A single, generic, analytics pipeline for anomaly detection is used for all applications. This enables scaling, as no customer-specific programming is required. The pipeline has the following steps:

  • Data export: export data from the big data store for analysis
  • Preprocessing: domain-specific preprocessing and feature extraction
  • Anomaly detection: automated Machine Learning model generation for anomaly detection. The first model is always generated with the first data batch. Subsequent batches are applied to the model, and new model generation with the current data batch is triggered if the error exceeds a predefined limit. This results in a model library with each model describing a specific machine behavior. These behaviors can be manually labeled to create metrics for visualization in the next pipeline step
  • Post-processing: generation of metrics for visualization and monitoring of applications
  • Publishing: Calculated metrics and logs are published to kafka

The pipeline is configured for each application via a JSON configuration file, which contains sections for each pipeline step. This enables application-specific analyses without customized programming work.

Customization Details: Technical Approach

Customer Example

Lafarge Holcim is a global supplier of cement and aggregates (​crushed stone, gravel and sand), as well as ready-mix concrete and asphalt. In their cement manufacturing facility in Bulacan, Philippines, Lafarge Holcim’s challenge was to monitor the key indicators of the hydraulically operated clinker cooler in order to detect possible failures in good time.

A clinker cooler is an essential component of cement production. If it stops working, the entire production must stop within five minutes. Therefore, the sensors on the hydraulic system were installed in such a way that they send the essential physical quantities to the ODiN platform for analysis. Employees of Lafarge Holcim are receiving regular reports about the system behavior of their machine. A local service partner interprets the information provided by the ODiN system and gives recommendations for action to the maintenance technicians on site.

Feedback from Lafarge Holcim: Now we are able to learn much more about our own equipment than we did before. We can predict, we can see the health of the machine. We will install it to other hydraulic units within our business.
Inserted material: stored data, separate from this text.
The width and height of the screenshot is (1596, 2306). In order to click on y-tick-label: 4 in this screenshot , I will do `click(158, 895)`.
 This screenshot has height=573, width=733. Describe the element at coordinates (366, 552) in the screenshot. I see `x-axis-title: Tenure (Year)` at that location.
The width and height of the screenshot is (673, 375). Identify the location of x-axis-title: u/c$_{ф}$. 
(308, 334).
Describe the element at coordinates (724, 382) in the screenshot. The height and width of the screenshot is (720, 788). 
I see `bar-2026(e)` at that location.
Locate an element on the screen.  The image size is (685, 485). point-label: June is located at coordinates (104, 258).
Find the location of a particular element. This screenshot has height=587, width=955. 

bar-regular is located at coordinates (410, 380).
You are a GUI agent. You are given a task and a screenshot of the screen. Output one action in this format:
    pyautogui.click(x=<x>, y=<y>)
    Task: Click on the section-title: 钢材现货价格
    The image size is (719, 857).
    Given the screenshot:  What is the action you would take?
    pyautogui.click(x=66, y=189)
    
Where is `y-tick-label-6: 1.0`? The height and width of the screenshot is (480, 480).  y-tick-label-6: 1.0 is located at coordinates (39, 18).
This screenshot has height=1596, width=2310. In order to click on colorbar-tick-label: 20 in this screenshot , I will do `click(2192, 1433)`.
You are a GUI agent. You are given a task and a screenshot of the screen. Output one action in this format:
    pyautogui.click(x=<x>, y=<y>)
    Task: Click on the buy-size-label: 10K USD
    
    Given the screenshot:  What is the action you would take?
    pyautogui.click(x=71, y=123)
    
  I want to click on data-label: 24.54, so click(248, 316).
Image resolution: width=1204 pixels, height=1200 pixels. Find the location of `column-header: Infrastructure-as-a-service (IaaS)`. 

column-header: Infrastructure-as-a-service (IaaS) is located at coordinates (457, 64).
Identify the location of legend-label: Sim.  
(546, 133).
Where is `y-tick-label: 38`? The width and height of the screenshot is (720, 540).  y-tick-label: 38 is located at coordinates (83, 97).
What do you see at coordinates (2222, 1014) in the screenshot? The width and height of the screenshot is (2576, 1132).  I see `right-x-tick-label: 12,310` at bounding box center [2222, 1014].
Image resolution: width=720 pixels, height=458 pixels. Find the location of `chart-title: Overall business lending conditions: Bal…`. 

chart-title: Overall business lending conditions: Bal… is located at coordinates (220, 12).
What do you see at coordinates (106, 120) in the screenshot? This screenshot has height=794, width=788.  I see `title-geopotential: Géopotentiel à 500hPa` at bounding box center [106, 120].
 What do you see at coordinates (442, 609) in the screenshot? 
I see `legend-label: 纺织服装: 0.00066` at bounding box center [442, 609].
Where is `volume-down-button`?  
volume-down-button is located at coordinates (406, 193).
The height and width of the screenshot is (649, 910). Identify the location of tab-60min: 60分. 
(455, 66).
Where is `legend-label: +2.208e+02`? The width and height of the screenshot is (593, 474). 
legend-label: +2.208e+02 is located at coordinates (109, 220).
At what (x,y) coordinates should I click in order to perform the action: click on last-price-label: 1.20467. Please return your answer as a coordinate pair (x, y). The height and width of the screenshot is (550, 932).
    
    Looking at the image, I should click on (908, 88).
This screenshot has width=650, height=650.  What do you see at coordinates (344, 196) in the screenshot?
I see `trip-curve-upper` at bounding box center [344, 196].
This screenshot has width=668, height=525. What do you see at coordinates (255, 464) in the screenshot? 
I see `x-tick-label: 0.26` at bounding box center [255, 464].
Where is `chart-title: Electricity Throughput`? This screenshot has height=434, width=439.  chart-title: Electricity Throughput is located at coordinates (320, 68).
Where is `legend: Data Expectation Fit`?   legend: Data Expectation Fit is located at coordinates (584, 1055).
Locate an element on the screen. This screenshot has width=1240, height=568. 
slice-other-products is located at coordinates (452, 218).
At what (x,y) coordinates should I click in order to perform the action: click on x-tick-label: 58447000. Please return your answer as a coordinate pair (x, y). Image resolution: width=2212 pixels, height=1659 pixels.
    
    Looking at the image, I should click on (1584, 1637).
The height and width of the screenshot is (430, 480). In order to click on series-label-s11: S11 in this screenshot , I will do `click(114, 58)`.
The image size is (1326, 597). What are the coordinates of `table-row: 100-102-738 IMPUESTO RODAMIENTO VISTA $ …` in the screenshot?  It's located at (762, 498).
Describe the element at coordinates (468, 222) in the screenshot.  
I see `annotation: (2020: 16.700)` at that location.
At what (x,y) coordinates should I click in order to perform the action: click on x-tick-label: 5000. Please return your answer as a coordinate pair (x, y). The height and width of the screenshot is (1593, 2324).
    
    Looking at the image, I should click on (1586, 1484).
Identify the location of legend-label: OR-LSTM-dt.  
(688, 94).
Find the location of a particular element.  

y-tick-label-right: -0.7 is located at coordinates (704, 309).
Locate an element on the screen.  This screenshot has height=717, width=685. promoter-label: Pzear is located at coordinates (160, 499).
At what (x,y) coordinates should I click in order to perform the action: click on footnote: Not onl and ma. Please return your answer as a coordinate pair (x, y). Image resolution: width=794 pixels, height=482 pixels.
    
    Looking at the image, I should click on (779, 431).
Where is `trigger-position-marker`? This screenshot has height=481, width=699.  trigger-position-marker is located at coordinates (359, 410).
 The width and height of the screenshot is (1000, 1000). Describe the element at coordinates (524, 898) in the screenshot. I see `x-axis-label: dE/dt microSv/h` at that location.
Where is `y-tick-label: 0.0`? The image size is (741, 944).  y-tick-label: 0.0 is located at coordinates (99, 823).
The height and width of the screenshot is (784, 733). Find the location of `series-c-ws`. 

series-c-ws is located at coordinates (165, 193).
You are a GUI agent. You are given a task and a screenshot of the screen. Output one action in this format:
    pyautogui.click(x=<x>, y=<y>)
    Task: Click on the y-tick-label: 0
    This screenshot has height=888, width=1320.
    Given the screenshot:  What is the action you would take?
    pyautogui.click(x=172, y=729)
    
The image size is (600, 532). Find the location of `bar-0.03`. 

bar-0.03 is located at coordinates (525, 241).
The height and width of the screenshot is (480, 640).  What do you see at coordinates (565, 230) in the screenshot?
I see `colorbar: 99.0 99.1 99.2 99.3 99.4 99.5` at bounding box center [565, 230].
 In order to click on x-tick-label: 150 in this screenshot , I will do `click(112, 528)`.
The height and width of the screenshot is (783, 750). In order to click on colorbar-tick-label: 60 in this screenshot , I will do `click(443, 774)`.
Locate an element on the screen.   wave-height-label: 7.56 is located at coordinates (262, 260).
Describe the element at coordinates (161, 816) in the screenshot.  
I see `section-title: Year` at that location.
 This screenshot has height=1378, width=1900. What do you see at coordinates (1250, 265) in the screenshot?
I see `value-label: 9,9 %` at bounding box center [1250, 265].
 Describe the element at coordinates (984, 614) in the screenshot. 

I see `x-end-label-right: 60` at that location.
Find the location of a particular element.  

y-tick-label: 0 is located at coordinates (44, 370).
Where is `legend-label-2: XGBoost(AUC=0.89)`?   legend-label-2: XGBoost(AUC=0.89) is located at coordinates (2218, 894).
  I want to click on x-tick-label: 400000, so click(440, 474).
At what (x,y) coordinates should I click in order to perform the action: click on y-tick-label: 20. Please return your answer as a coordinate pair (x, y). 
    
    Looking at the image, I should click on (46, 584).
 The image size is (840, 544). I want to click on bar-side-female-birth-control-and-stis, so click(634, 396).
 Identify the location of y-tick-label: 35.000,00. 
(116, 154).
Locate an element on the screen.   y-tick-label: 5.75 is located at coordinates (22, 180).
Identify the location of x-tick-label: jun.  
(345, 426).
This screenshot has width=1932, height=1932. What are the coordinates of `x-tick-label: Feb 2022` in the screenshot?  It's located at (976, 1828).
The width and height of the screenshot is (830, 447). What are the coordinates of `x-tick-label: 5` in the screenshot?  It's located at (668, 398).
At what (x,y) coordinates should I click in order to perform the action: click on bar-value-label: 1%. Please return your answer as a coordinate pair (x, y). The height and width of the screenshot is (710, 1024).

With ODiN, we can be more proactive in capturing all the equipment data, making better decisions.

Summary and lessons learned

The following provides a summary and key lessons learned:

  • Retrofitting sensors are necessary for required data quality; specialized data acquisition needed
  • Application specific anomalies, modification in the machine or the production process by operators, etc. cause generic Machine Learning models to fail
  • Building a working generic analytics pipeline for anomaly detection is possible, however, with application-specific configuration
  • Manual model labeling by experts is necessary
  • A human expert is required for failure diagnosis due to complex machine behavior

Perhaps the most important lesson learned in this project is that due to insufficient data for generic, end-to-end ML solutions, a low-cost solution for Predictive Maintenance of heterogeneous industrial environments is not realistic. Consequently, the team decided to offer a full service contract together with personalized support to maximize customer value. The combination of human expertise with ML-based anomaly detection enables a reliable and efficient Predictive Maintenance solution for the customer, helping to significantly reduce downtime and improve OEE (Overall Equipment Effectiveness).